NewsChannel 4 signed on the air as WNBT on July 1, 1941, at 1:29 p.m. This historic event was the beginning of commercial television in the United States.
At 2:30 p.m. the same day, WNBT again made history when 4,000 television sets were tuned to the station’s first telecast, a game at Ebbets Field between Brooklyn and Philadelphia, followed by the P&G sponsored “Truth or Consequences” and “Uncle Jim’s Questions Bee.”

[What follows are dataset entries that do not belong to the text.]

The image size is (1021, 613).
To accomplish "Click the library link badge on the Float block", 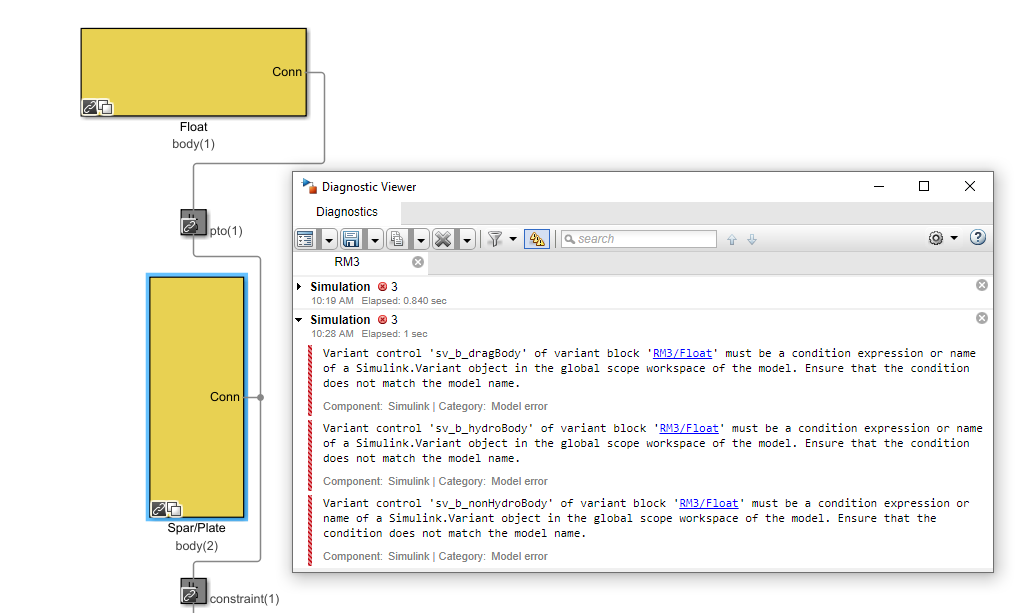I will click(90, 107).
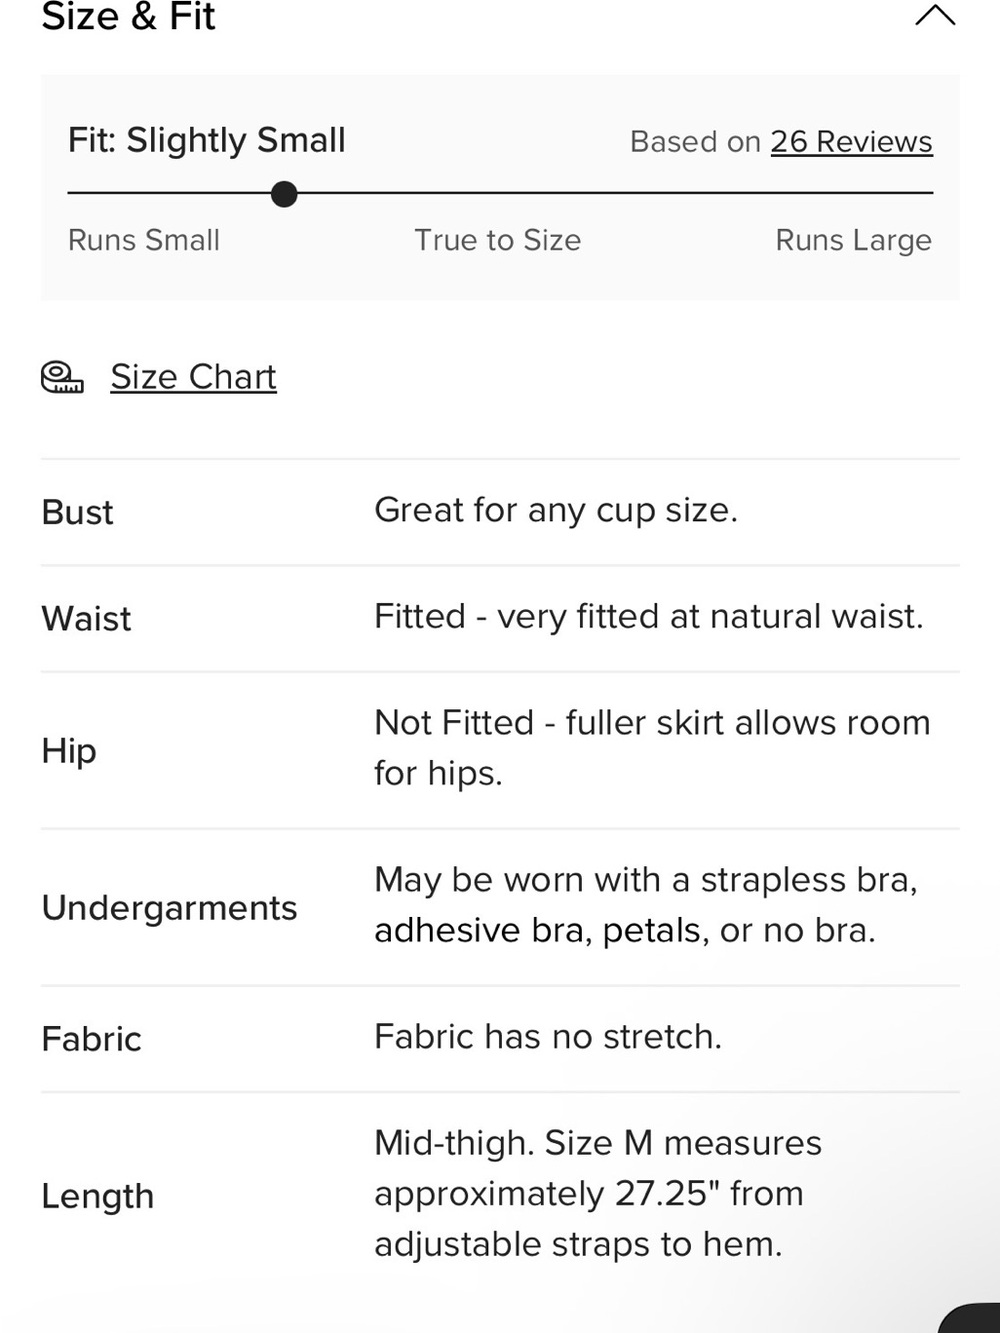Click the True to Size label
This screenshot has width=1000, height=1333.
click(497, 240)
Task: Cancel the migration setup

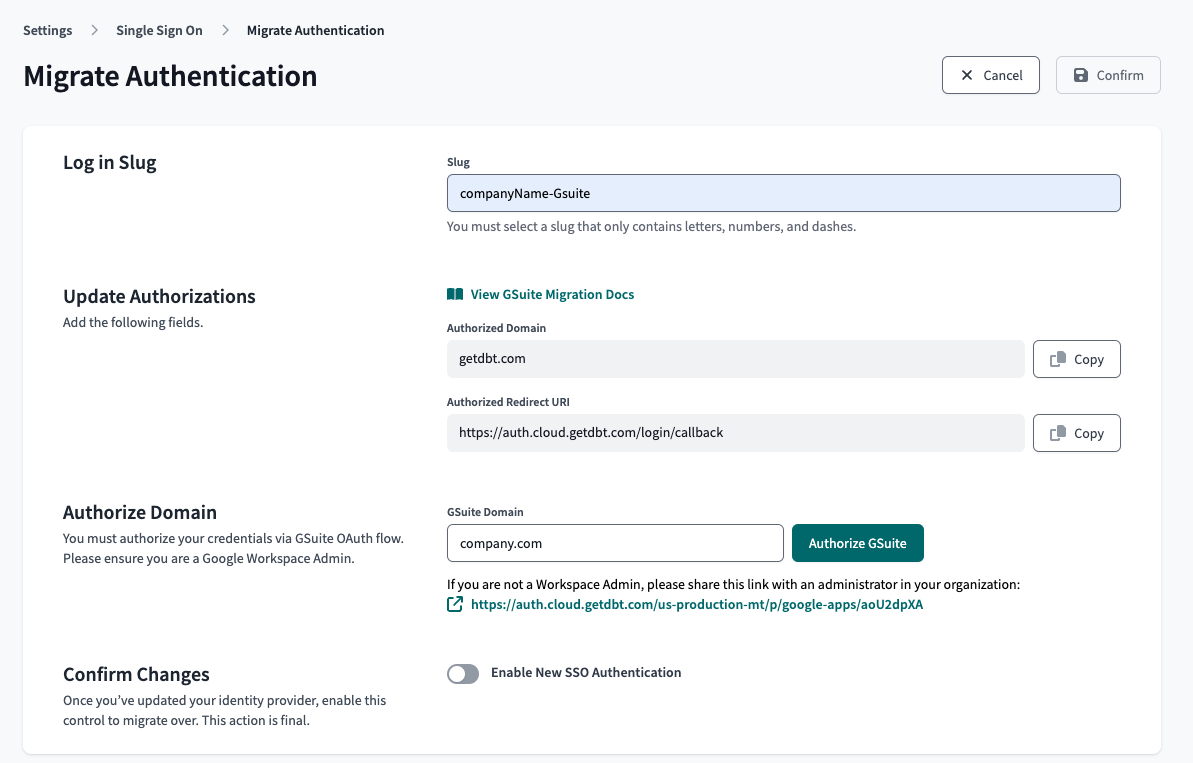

The telecast also brought the first sponsor to the air. The Bulova clock filled the lower right hand quadrant of the test pattern and an announcer read the time. Bulova paid $4 for the first commercial and $5 for the use of facilities. And, America saw its first pair of televised dishpan hands — those of Irene Hubbard, the original star of the Ivory soap commercials. Operating out of Studio 3H, the first simulcast of a news program featured Lowell Thomas, in a Sunoco sponsored 15-minute report at 6:45 p.m. WNBT actually evolved from W2XBS, a pioneer RCA television lab and experimental station. W2XBS began in 1928, when RCA started operating from a transmitter in Van Cortlandt Park. On January 16, 1930, a television program originating from NBC’s Fifth Avenue studios was transmitted onto a six-foot screen for an audience at the Proctor Theater on Third Avenue and 58th Streets. NBC assumed control of the operation of W2XBS from RCA on July 30, 1930.
Also of note on this date, in reference to television, is the first commercial television station news telecast on WCBW, now known as CBS. This 15 minute broadcast started at 2:30 PM.
Note that these dates are for the first commercial television stations. There were television stations operating prior to this date, but they were considered experimental broadcasts by the FCC through the periods leading up to July 1st, 1941.